• **Task instructions**
Output the lines from the beginning of the entries through the line containing "The image size is (2212, 1659)." as a numbered list, skipping any blank lines.

---------- Task input ----------

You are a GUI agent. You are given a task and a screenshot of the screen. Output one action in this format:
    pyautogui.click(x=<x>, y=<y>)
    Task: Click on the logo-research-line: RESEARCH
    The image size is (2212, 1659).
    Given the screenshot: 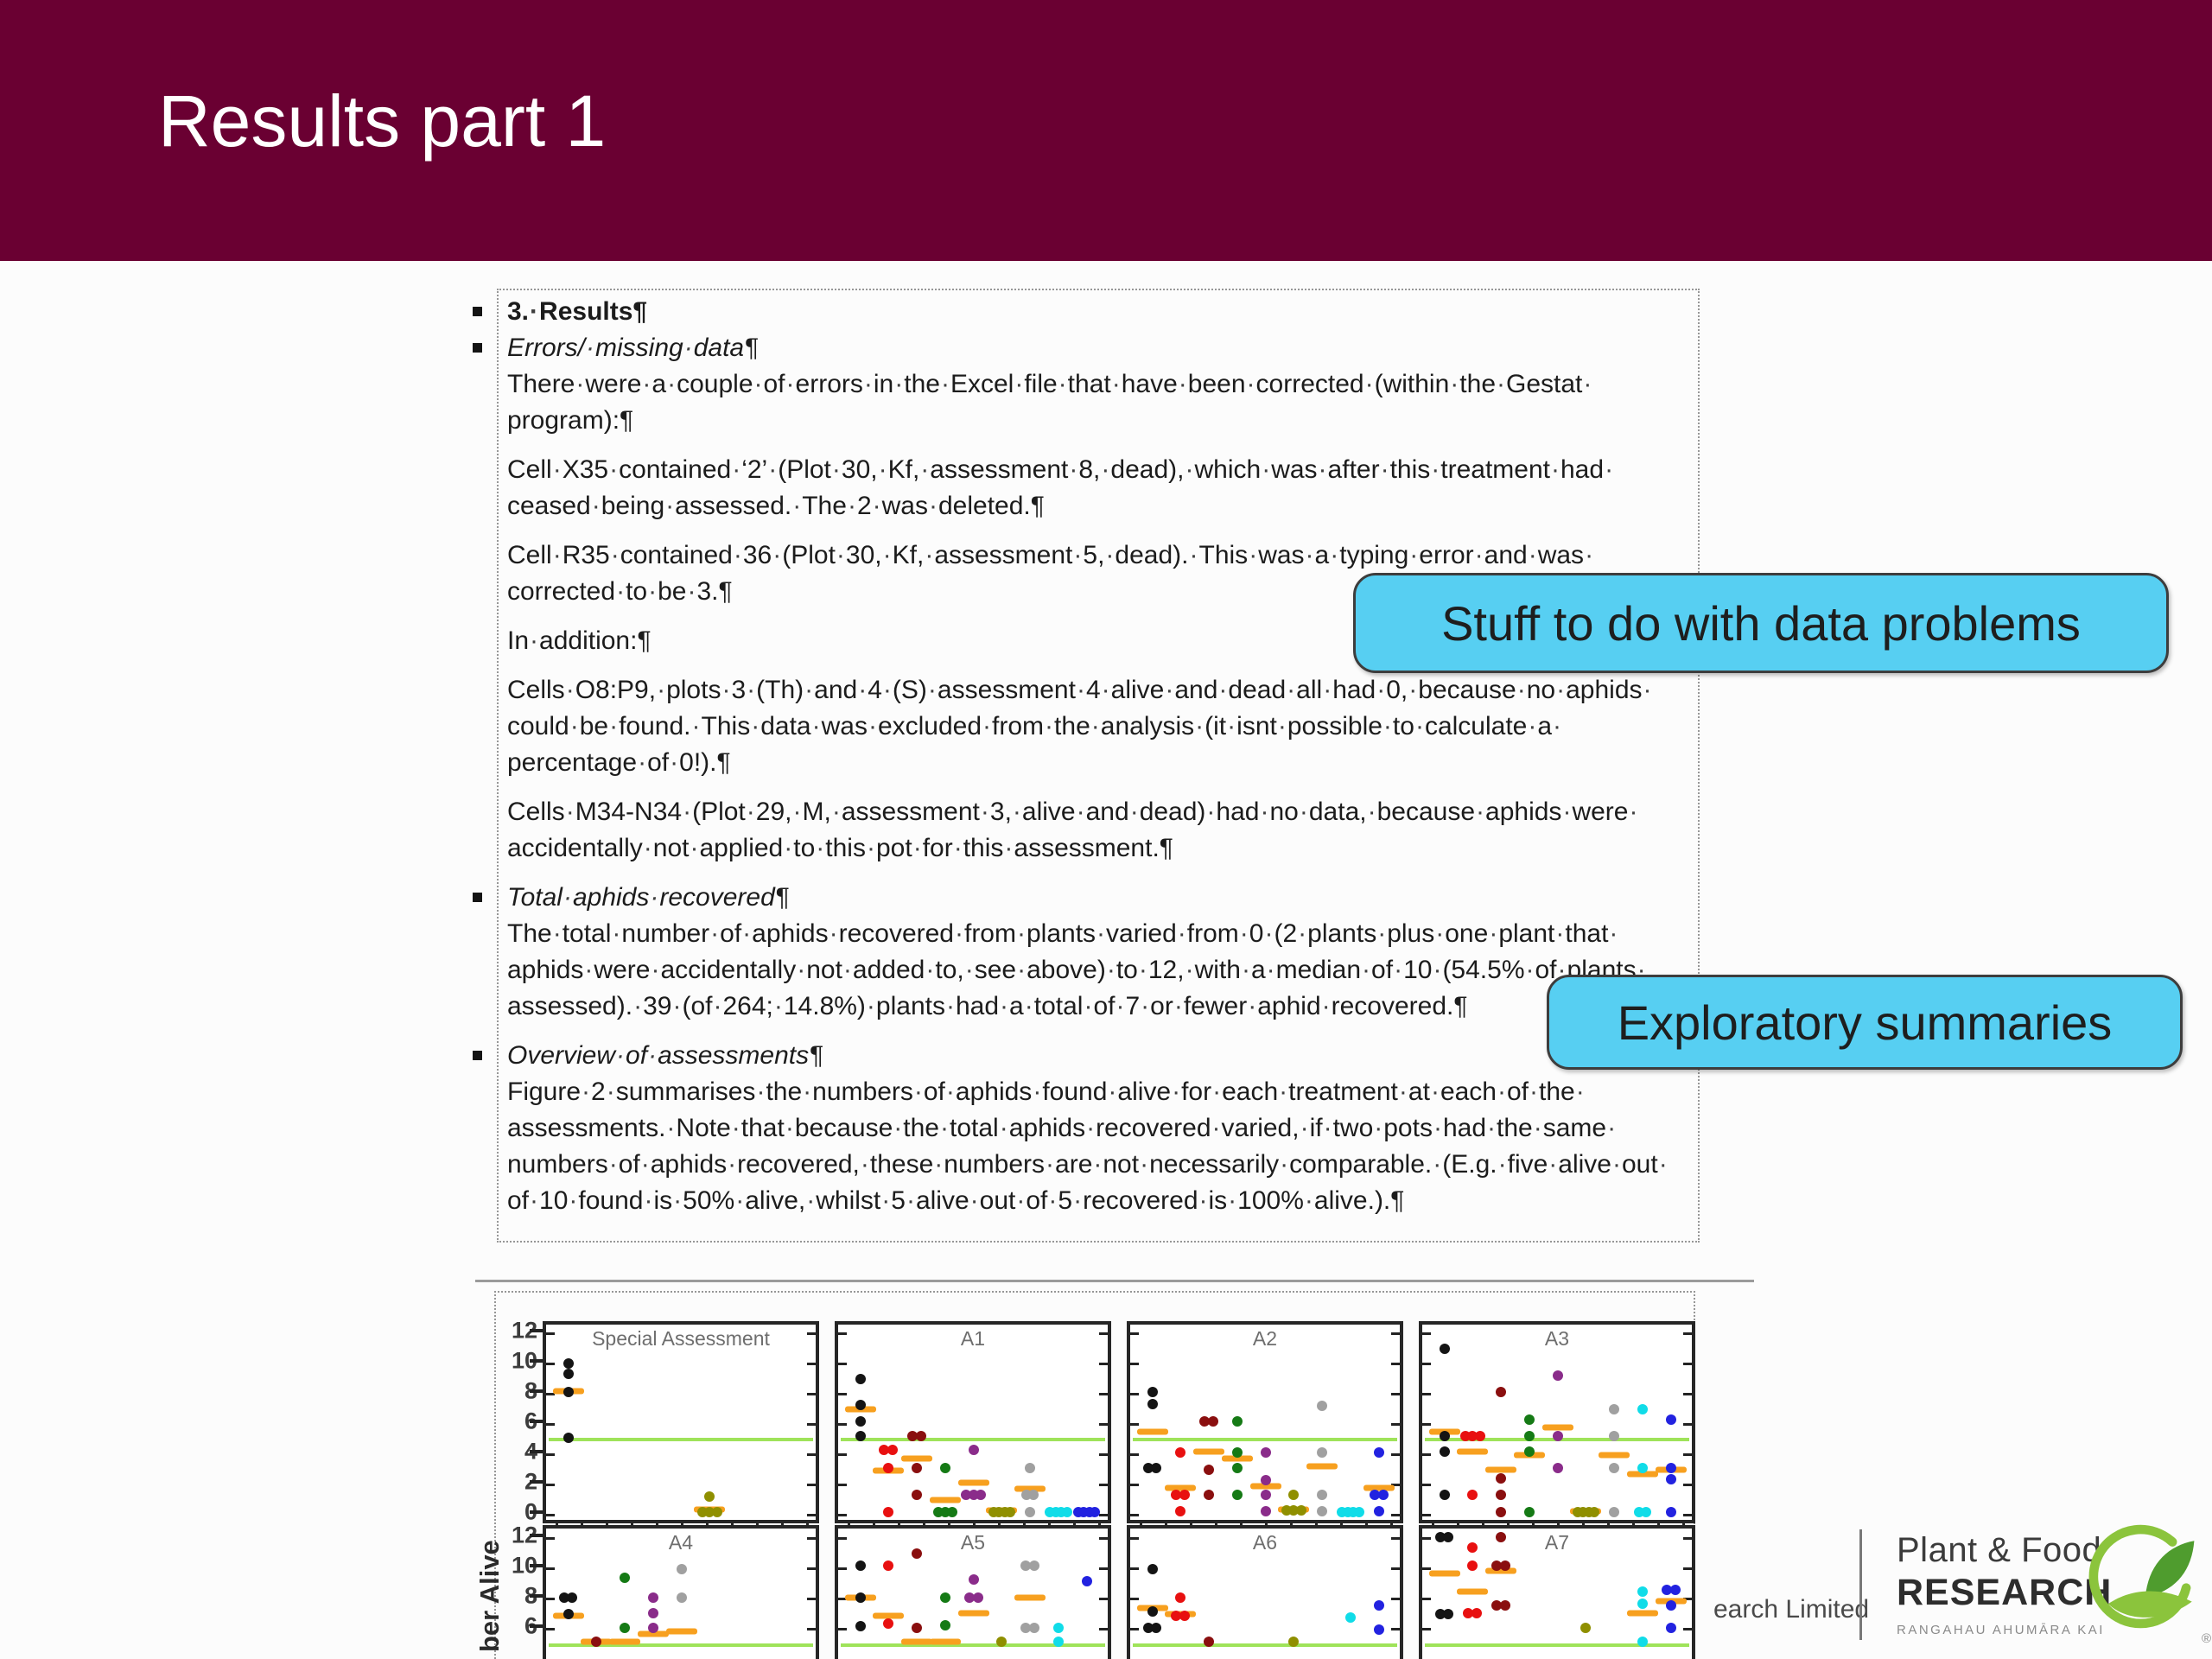 What is the action you would take?
    pyautogui.click(x=2005, y=1592)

----------

• **Exercise output**
1. You are a GUI agent. You are given a task and a screenshot of the screen. Output one action in this format:
2.     pyautogui.click(x=<x>, y=<y>)
3.     Task: Click on the logo-research-line: RESEARCH
4.     The image size is (2212, 1659).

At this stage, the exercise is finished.